*Text*.
--- Start ---

And yet as Christians we do witness to our Saviour's presence even in the renewed shadow of the nuclear threat, with locations across London contaminated with radiation, and a Prime Minister committing to mortgage the future of our communities' health, education and policing to buy brand new capabilities for thermonuclear war. We do witness to his presence even as concerns over levels of immigration threaten to open the door to institutionalised racism, and "buy to let" fever takes even more houses forever out of the reach of young couples setting up home together for the first time. We do witness to his presence even in the devastated streets of Baghdad, in the refugee camps of Dharfur and the flood plains of Somalia.

"Jesus saves!" crowed the old bumper stickers - and he does, still, save in the most astonishing and immeasurable way the lost and the hungry, the sick and the dispossessed, the rich and the disillusioned, across all this broken, weeping world. Sometimes our faith comes right down to this wire, to the bare truth of Romans 8:28, that "... all things work together for good for those who love God, who are called according to his purpose." His ways are not our ways (Isaiah 55:8-9) and his salvation is sometimes radically different from the kind offered by caped individuals who wear their underpants on the outside.

After all, why would the expected Messiah, King of Kings, be conceived out of wedlock, be born in poverty and obscurity, and freely give himself to die in
agony and disgrace, if God did things our way? What would a superhero have to say to a blind beggar, shouting in the crowd, or a broken woman whose illness made her forever unclean? What would he have to say to me?

--- End ---

*Supplied information*.
--- Start ---

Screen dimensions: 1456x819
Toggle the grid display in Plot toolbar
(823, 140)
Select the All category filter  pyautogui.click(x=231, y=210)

--- End ---

*Instructions*.
1. In the reflection on Christian witness, rewrite the part between "And yet as Christians" and "plains of Somalia.", inclusive, putting "Chancellor" in place of "Prime Minister".
2. According to the reflection on Christian witness, what did the old bumper stickers say?

*The results*.
1.
And yet as Christians we do witness to our Saviour's presence even in the renewed shadow of the nuclear threat, with locations across London contaminated with radiation, and a Chancellor committing to mortgage the future of our communities' health, education and policing to buy brand new capabilities for thermonuclear war. We do witness to his presence even as concerns over levels of immigration threaten to open the door to institutionalised racism, and "buy to let" fever takes even more houses forever out of the reach of young couples setting up home together for the first time. We do witness to his presence even in the devastated streets of Baghdad, in the refugee camps of Dharfur and the flood plains of Somalia.

2. "Jesus saves!"